### Recorded data
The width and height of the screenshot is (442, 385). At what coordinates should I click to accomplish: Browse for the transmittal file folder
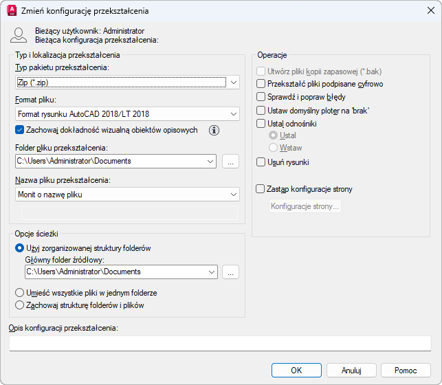[231, 162]
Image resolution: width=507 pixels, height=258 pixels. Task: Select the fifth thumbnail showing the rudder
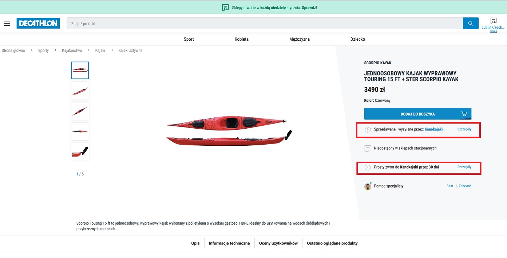pos(80,152)
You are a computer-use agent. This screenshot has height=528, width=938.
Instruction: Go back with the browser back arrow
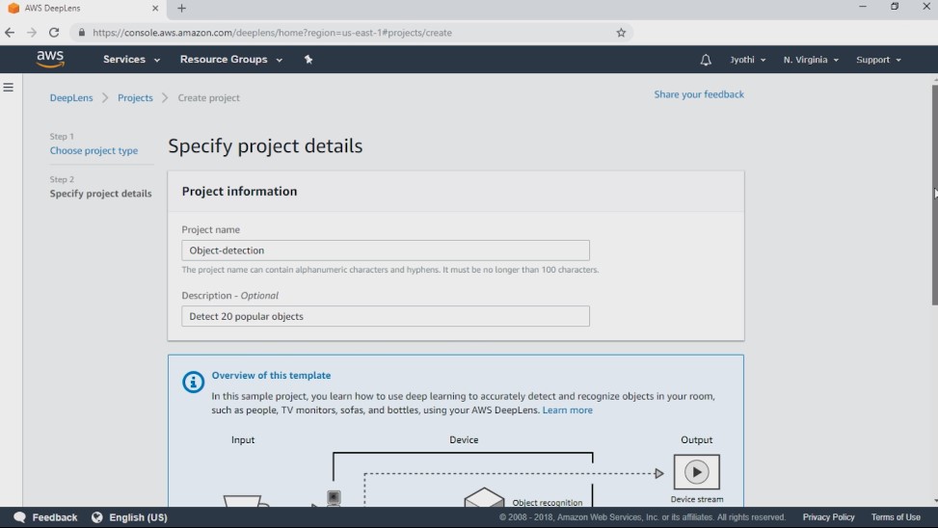point(10,33)
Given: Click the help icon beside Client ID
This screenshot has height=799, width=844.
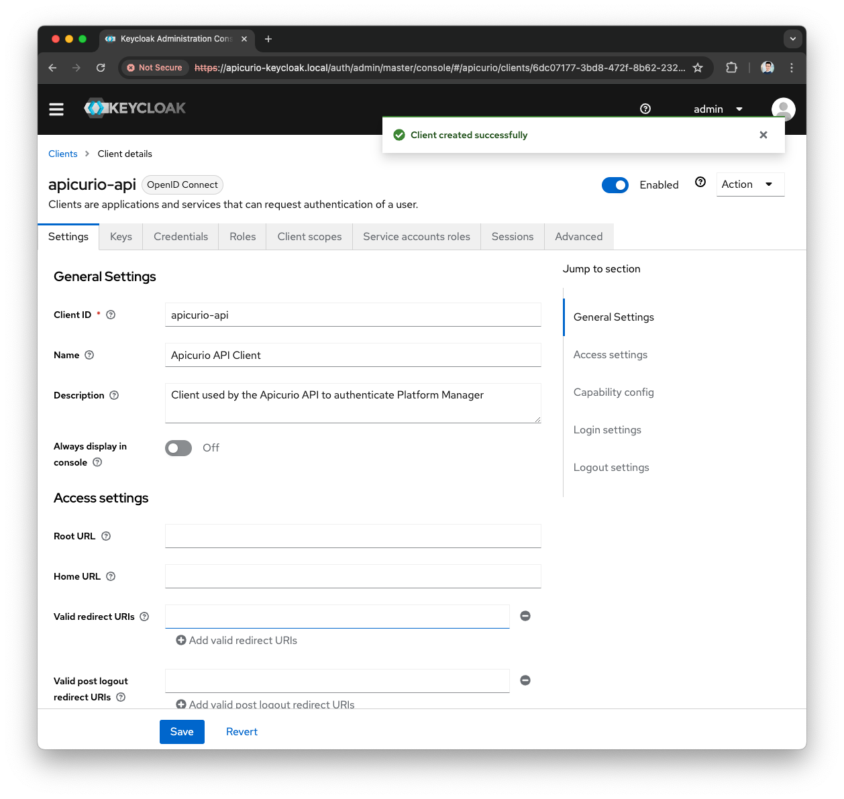Looking at the screenshot, I should [110, 314].
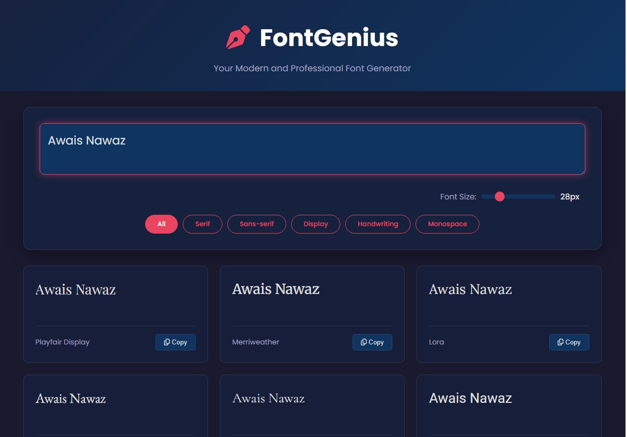Click the FontGenius pen nib logo icon
The image size is (627, 437).
click(238, 38)
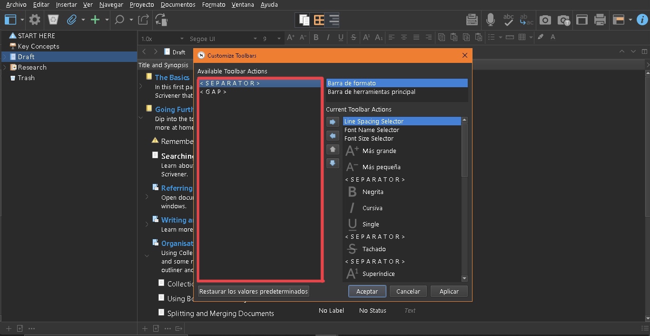Click the spell check abc icon
The width and height of the screenshot is (650, 336).
[x=508, y=20]
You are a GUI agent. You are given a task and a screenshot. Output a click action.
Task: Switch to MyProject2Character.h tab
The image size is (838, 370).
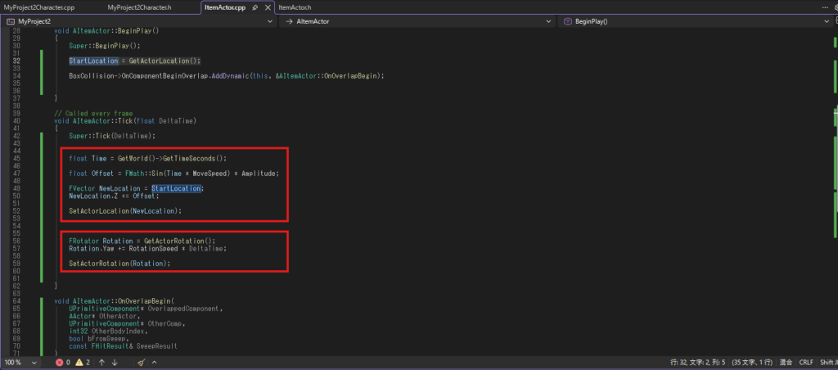point(139,7)
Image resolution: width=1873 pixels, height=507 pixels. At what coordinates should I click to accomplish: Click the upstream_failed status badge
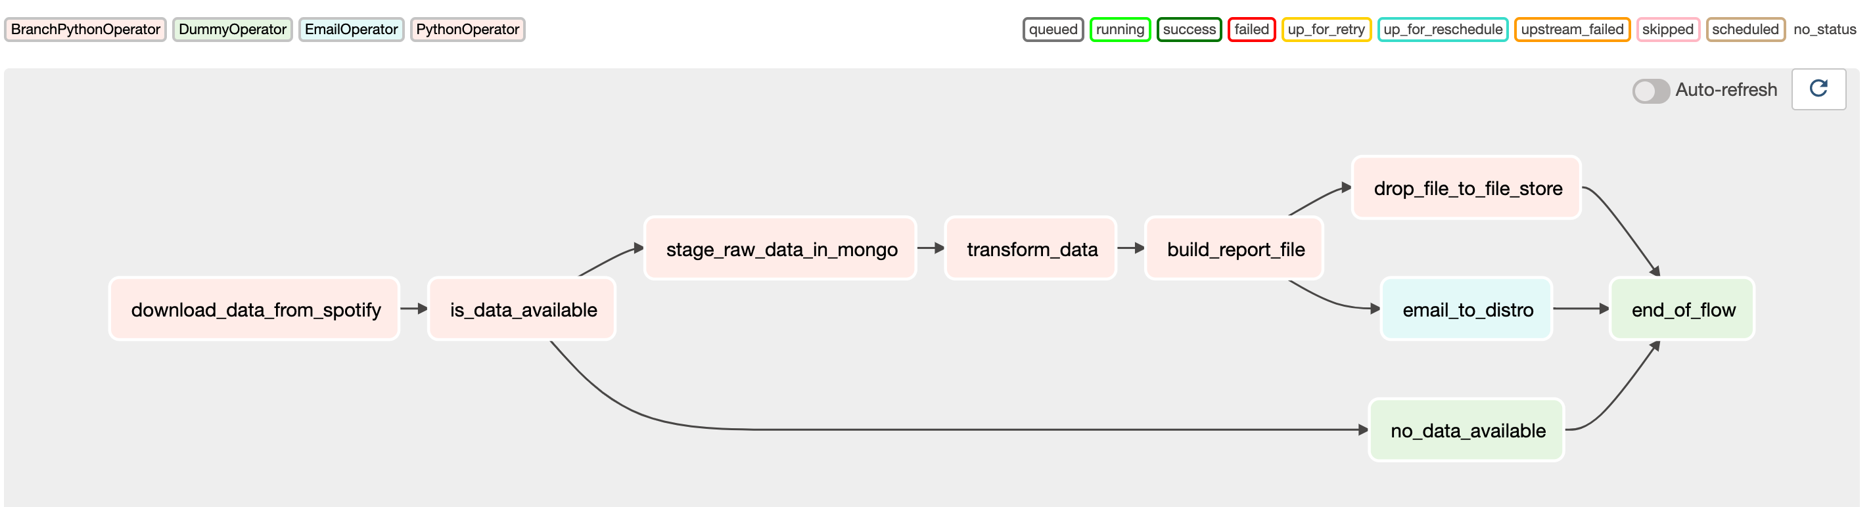tap(1572, 29)
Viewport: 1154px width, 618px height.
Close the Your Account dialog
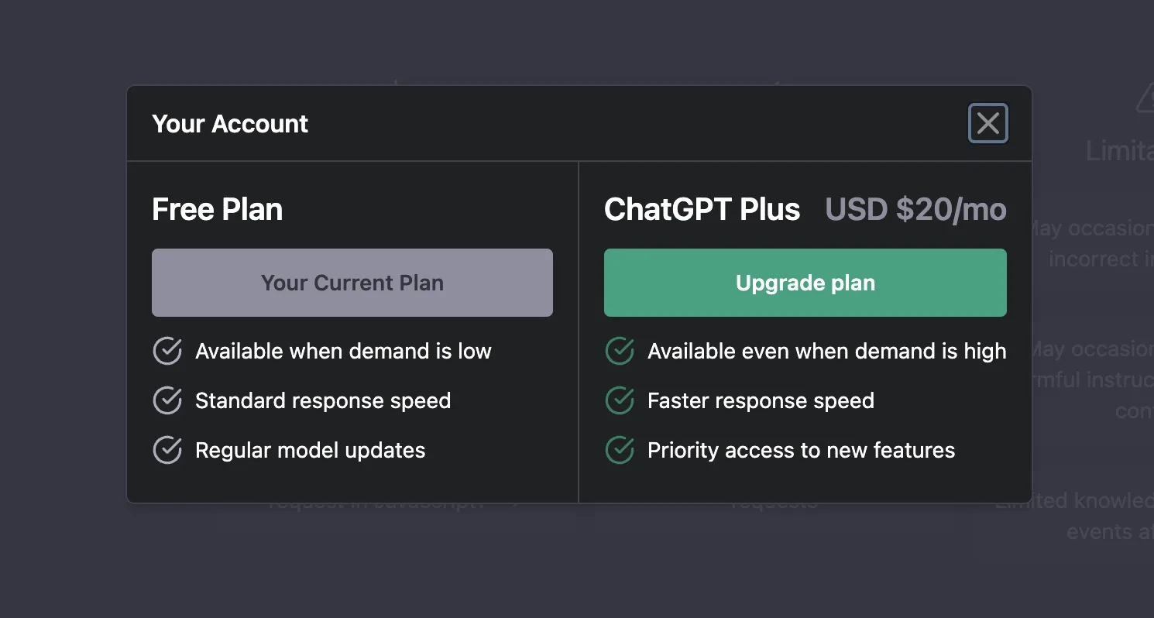pos(988,123)
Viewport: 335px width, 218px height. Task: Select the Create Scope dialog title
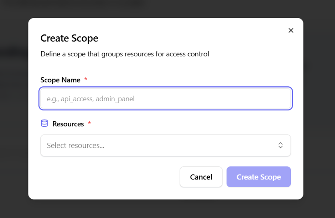click(x=69, y=38)
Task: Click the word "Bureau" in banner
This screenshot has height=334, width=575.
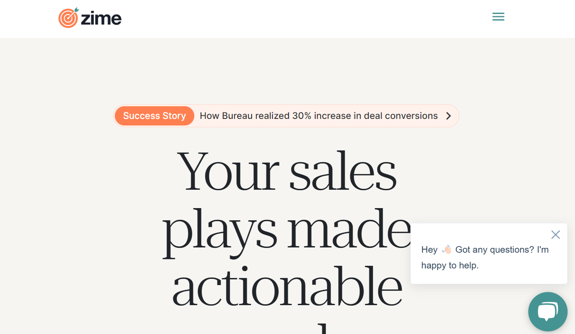Action: 237,116
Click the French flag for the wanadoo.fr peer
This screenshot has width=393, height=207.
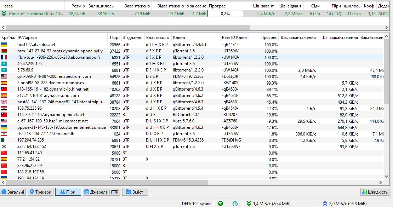4,57
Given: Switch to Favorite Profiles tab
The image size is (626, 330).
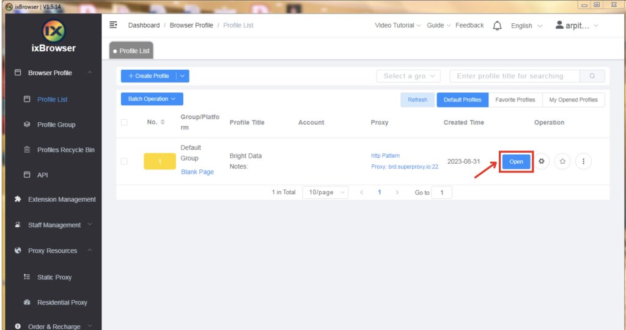Looking at the screenshot, I should click(x=515, y=100).
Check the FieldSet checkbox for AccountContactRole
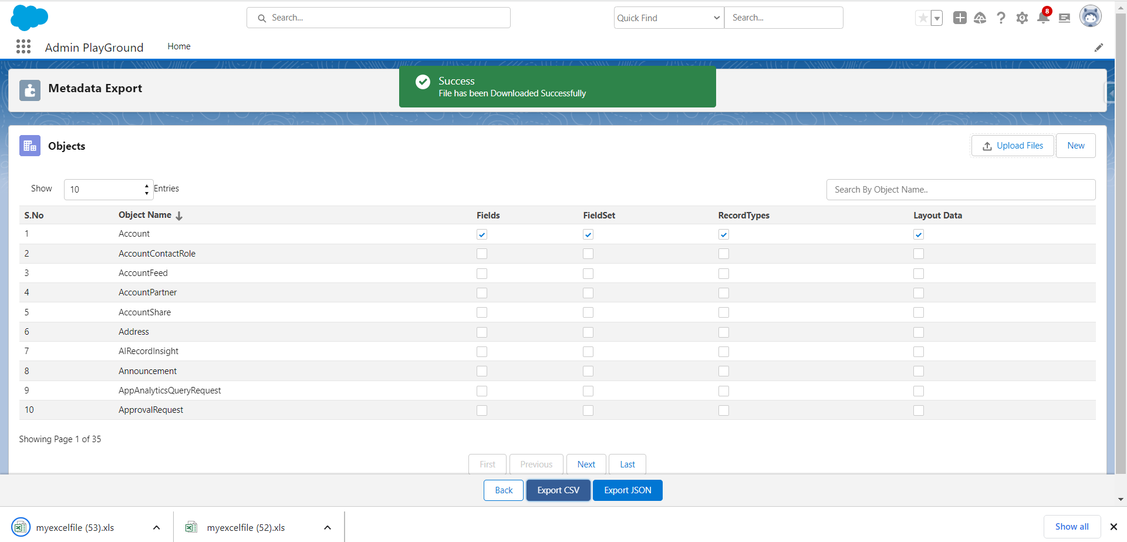Viewport: 1127px width, 542px height. [x=588, y=254]
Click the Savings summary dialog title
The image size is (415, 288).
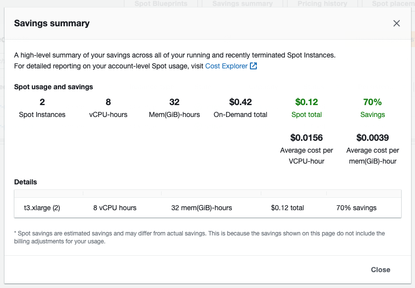pos(52,23)
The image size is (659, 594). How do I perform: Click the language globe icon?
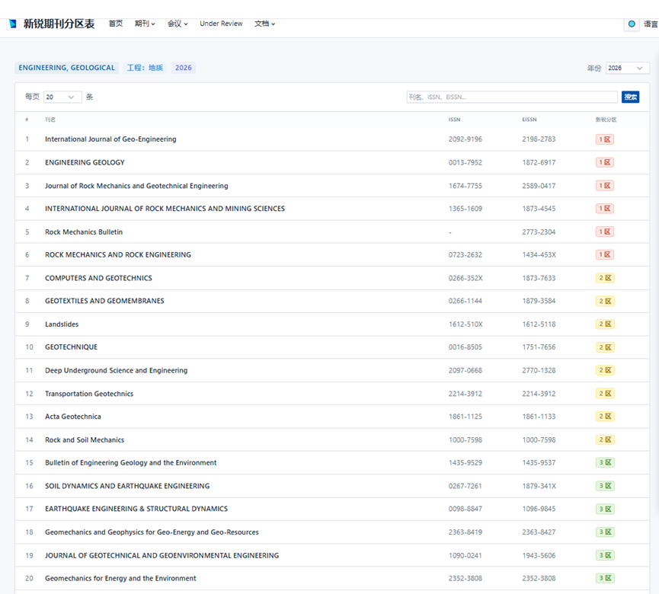pyautogui.click(x=632, y=24)
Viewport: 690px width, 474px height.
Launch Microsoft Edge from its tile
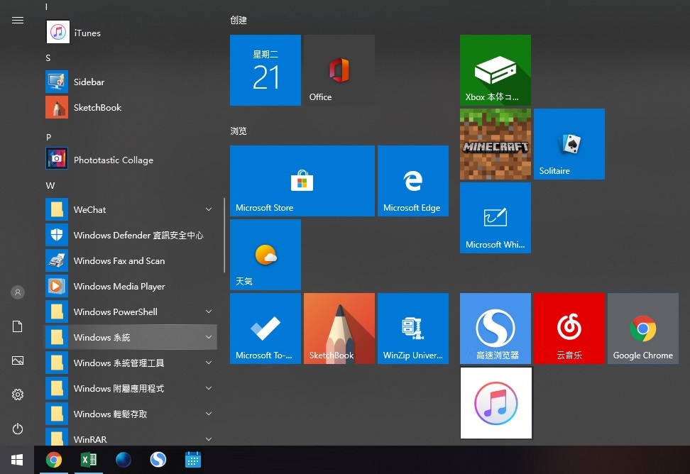point(412,180)
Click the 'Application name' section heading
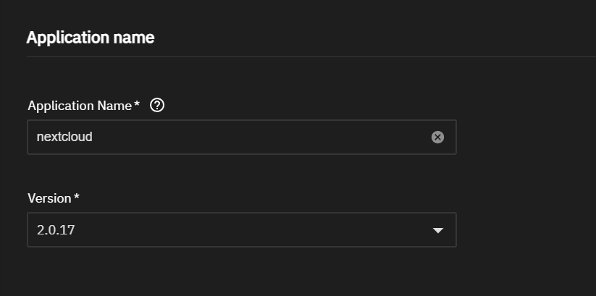This screenshot has height=296, width=596. 91,38
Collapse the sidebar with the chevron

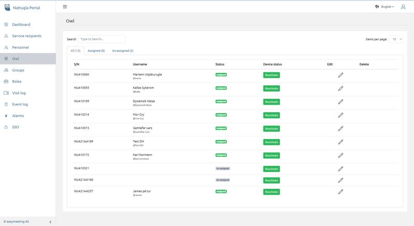click(x=50, y=222)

### Aim of the exercise
Retype the material in full, exactly as written, and exclude the pictures.

### Expected answer
The width and height of the screenshot is (442, 385). At what coordinates should I click to accomplish: Browse for the transmittal file folder
[231, 162]
Image resolution: width=507 pixels, height=258 pixels. Task: Select the fifth thumbnail showing the rudder
pos(80,152)
You are a computer-use agent. This screenshot has height=528, width=938.
Instruction: Go back with the browser back arrow
point(10,33)
Given: Click the help icon beside Client ID
This screenshot has height=799, width=844.
Looking at the screenshot, I should [110, 314].
Click the FontGenius pen nib logo icon
The image size is (627, 437).
click(238, 38)
Click the spell check abc icon
The width and height of the screenshot is (650, 336).
[x=508, y=20]
You are a GUI agent. You are given a task and a screenshot. Output a click action.
Task: Switch to MyProject2Character.h tab
The image size is (838, 370).
point(139,7)
Image resolution: width=1873 pixels, height=507 pixels. At what coordinates should I click to accomplish: Click the upstream_failed status badge
tap(1572, 29)
Viewport: 1154px width, 618px height.
Close the Your Account dialog
pos(988,123)
Viewport: 335px width, 218px height. Task: Select the Create Scope dialog title
click(x=69, y=38)
Task: Click the word "Bureau" in banner
This screenshot has height=334, width=575.
Action: 237,116
Click the French flag for the wanadoo.fr peer
This screenshot has width=393, height=207.
4,57
Given: Switch to Favorite Profiles tab
The image size is (626, 330).
Looking at the screenshot, I should click(x=515, y=100).
Check the FieldSet checkbox for AccountContactRole
Viewport: 1127px width, 542px height. [x=588, y=254]
Click the Savings summary dialog title
The image size is (415, 288).
pos(52,23)
The image size is (659, 594). How do I perform: Click the language globe icon?
pyautogui.click(x=632, y=24)
Viewport: 690px width, 474px height.
Launch Microsoft Edge from its tile
point(412,180)
Click the 'Application name' section heading
This screenshot has height=296, width=596. 91,38
Collapse the sidebar with the chevron

click(x=50, y=222)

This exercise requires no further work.